Und jetzt hörte das Schreien gar nicht mehr auf, denn die ersten Angreifer gingen tastend über die schwankenden Holzbündel im Wassergraben. Armbrustbolzen zischten auf sie herab, und dann warfen die Verteidiger Steine und Balken von der Brustwehr. Zwei weitere Kanonen feuerten von der Stadtmauer aus. Rauch quoll empor, doch die Kanonensteine schlugen hinter den Angreifern ein, ohne ihnen gefährlich zu werden. In Harfleur wurden Trompeten geblasen, und immer neue Armbrustbolzen sirrten von der Stadtmauer herüber. Solange sich die Angreifer an der Vorderseite der Barbakane befanden, konnten ihnen die Geschosse aus der Stadt nichts anhaben, doch einige Männer versuchten schon, an den teilweise abgerutschten Seiten hinaufzusteigen, direkt vor den Augen der Franzosen.

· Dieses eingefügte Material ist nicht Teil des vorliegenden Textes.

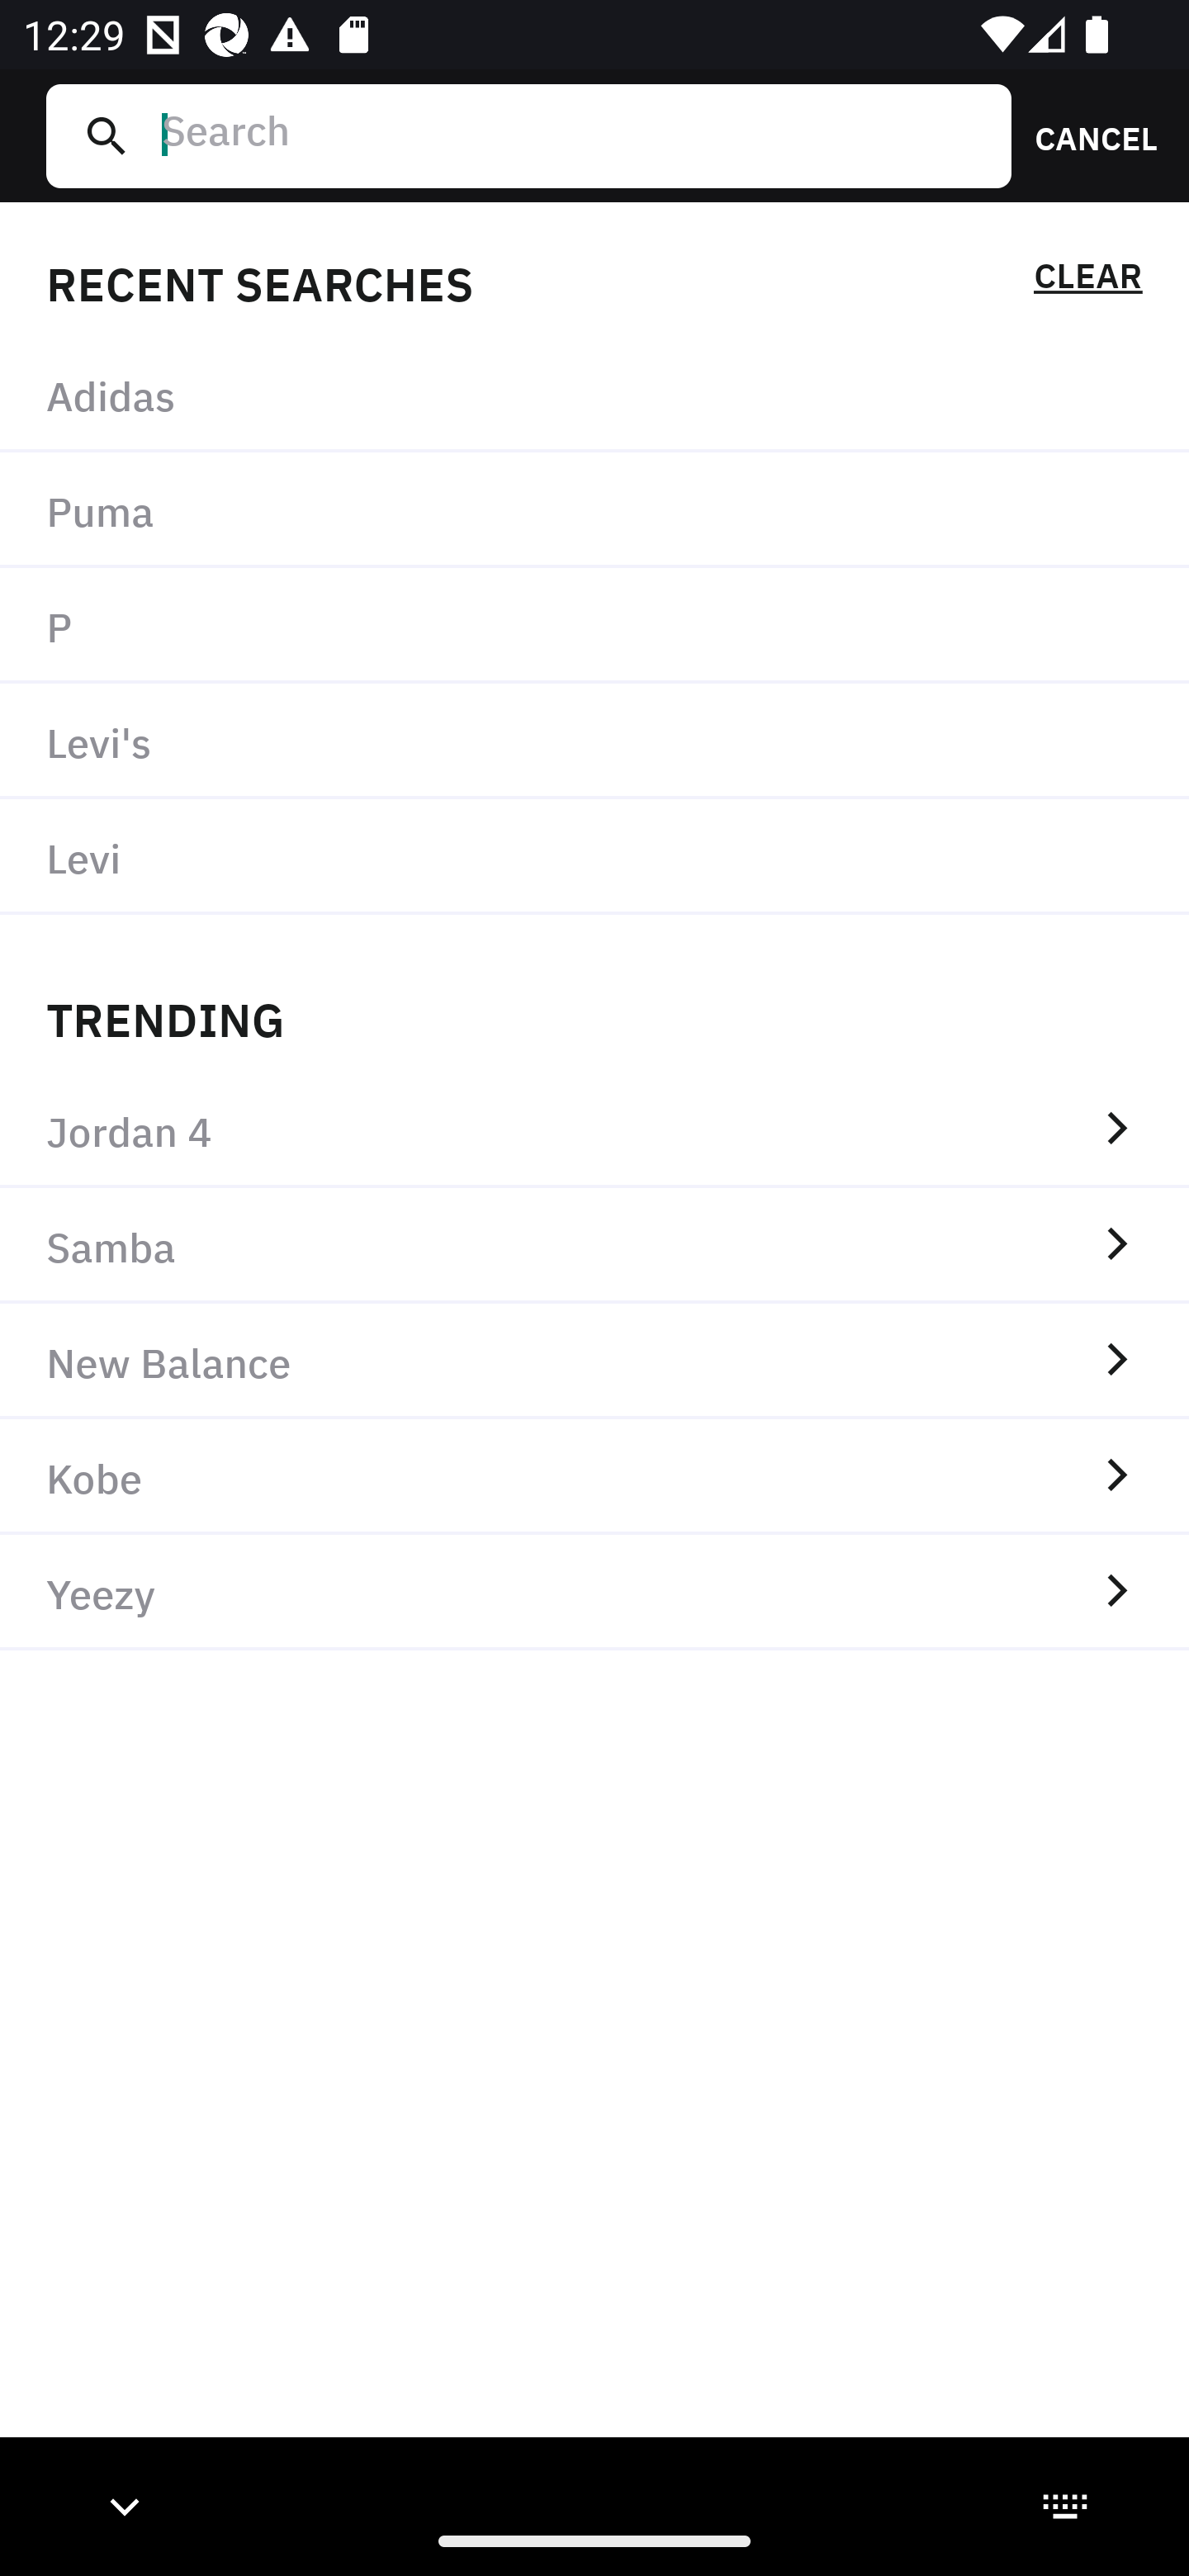  I want to click on Adidas, so click(594, 395).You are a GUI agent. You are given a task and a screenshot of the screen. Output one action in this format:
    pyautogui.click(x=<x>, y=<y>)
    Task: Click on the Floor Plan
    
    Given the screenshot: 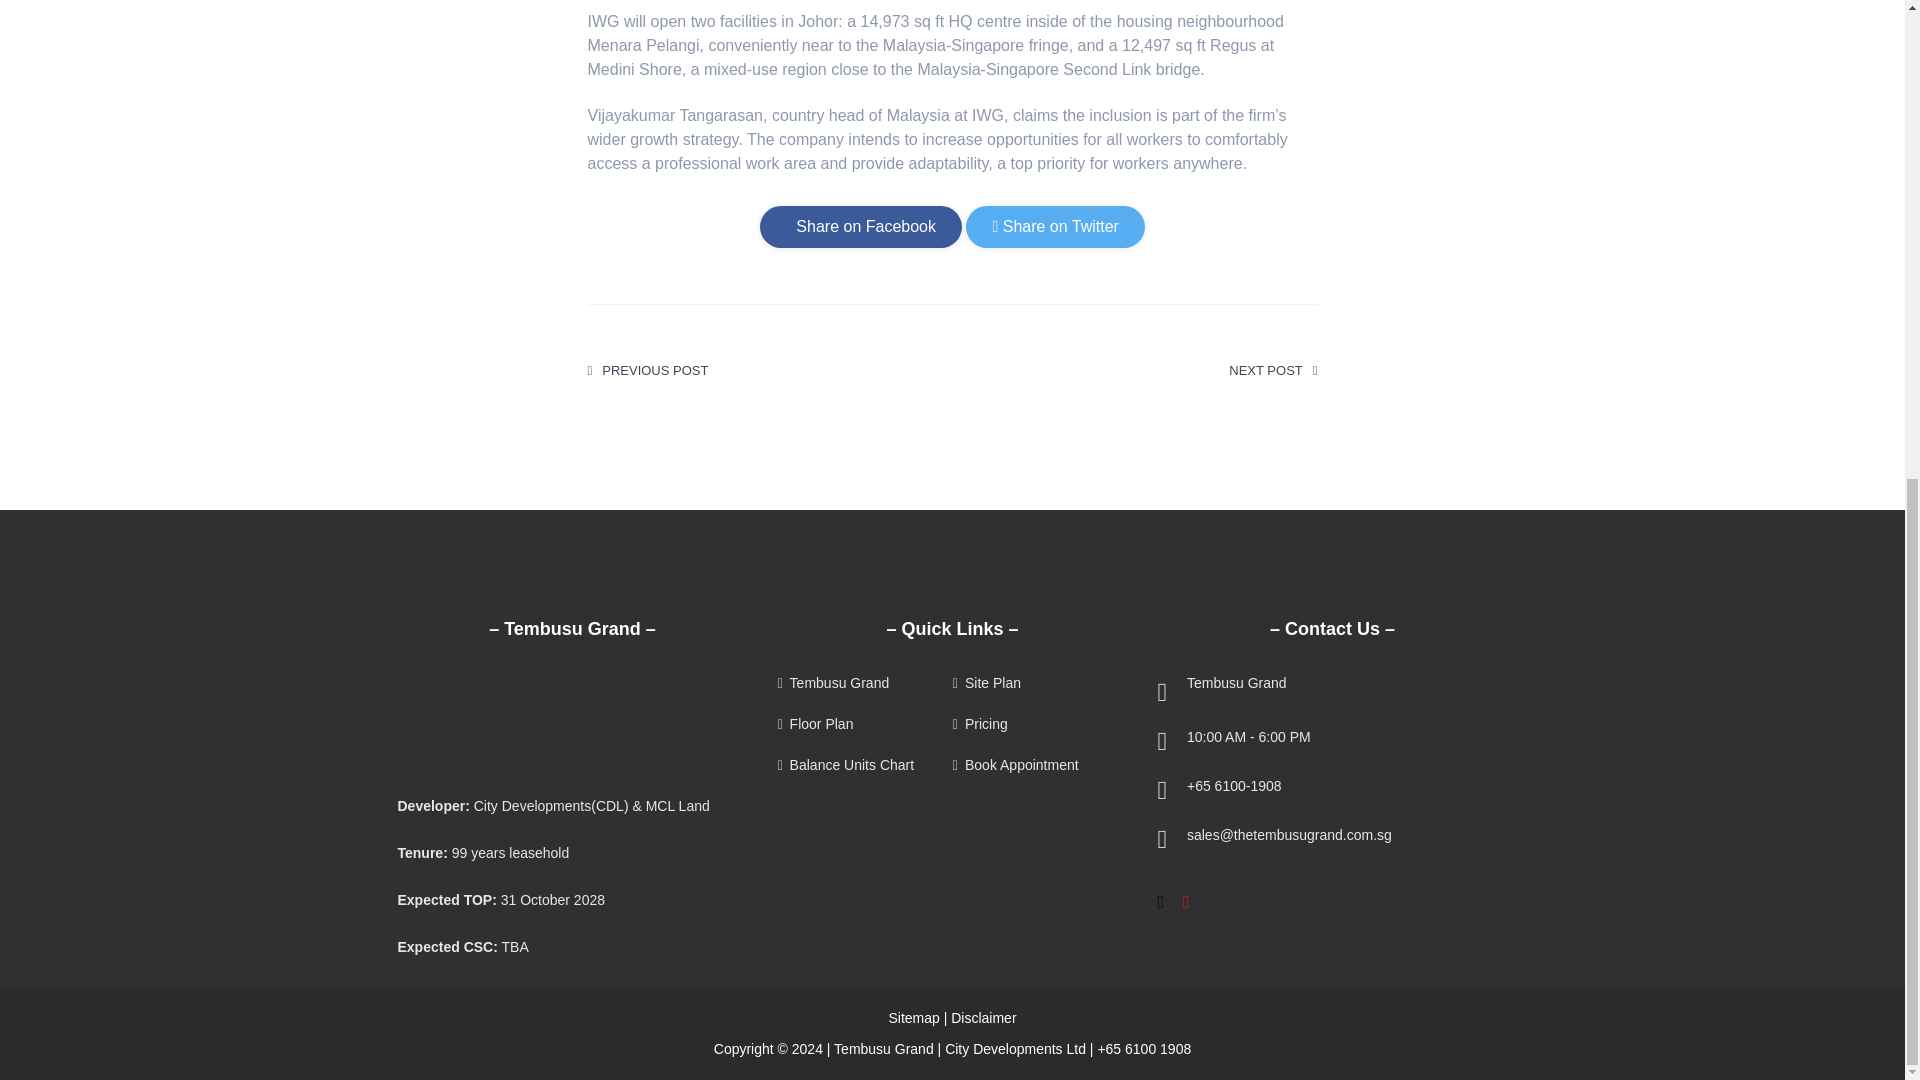 What is the action you would take?
    pyautogui.click(x=862, y=724)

Hook schoss so lange auf die Männer hinter der Brustwehr der Barbakane, bis er keine Pfeile mehr hatte. Dann sah er sich nach einem Knappen mit Nachschub um, doch es stand keiner in der Nähe. «Horrocks», rief er seinem jüngsten Bogenschützen zu, «schaff mir Pfeile her!»Ein paar Schritte entfernt saß ein verwundeter Bogenschütze, der nicht zu seinen Leuten gehörte, auf dem Boden. Er zog ein paar Pfeile aus der Tasche des Verletzten, legte einen davon über den Bogenschaft und hielt ihn mit dem Daumen fest. Die englischen Banner wehten nun am Fuß der Barbakane, und die meisten Feldkämpfer kletterten zwischen den lodernden Flammen hinauf, deren Rauch den Verteidigern die Sicht nahm. Es war, als wolle man ein bröckelndes Steilufer erklimmen, aber ein Steilufer, auf dem es brannte. Die Franzosen brüllten trotzige Herausforderungen. Ihre wirksamsten Waffen waren nun Steine, die sie an der Vorderseite der Barbakane herunterwarfen. Hook sah einen Feldkämpfer rücklings stürzen, sein Helm halb eingedrückt von einem Steinbrocken. Der König war auch dort, jedenfalls hob sich seine Standarte leuchtend gegen den grauen Rauch ab. Hook fragte sich, ob der Mann, den er mit dem eingedrückten Helm hatte fallen sehen, womöglich der König selbst gewesen war. Was würde geschehen, wenn der König starb? Doch es war gut, dass er hier war, mitten im Kampf, und plötzlich erfüllte es Hook mit Stolz, dass England einen König besaß, der in der Schlacht kämpfte, und keinen halbnärrischen Monarchen, der sich mit Tuchstreifen umwickelte, weil er glaubte, er bestehe aus Glas.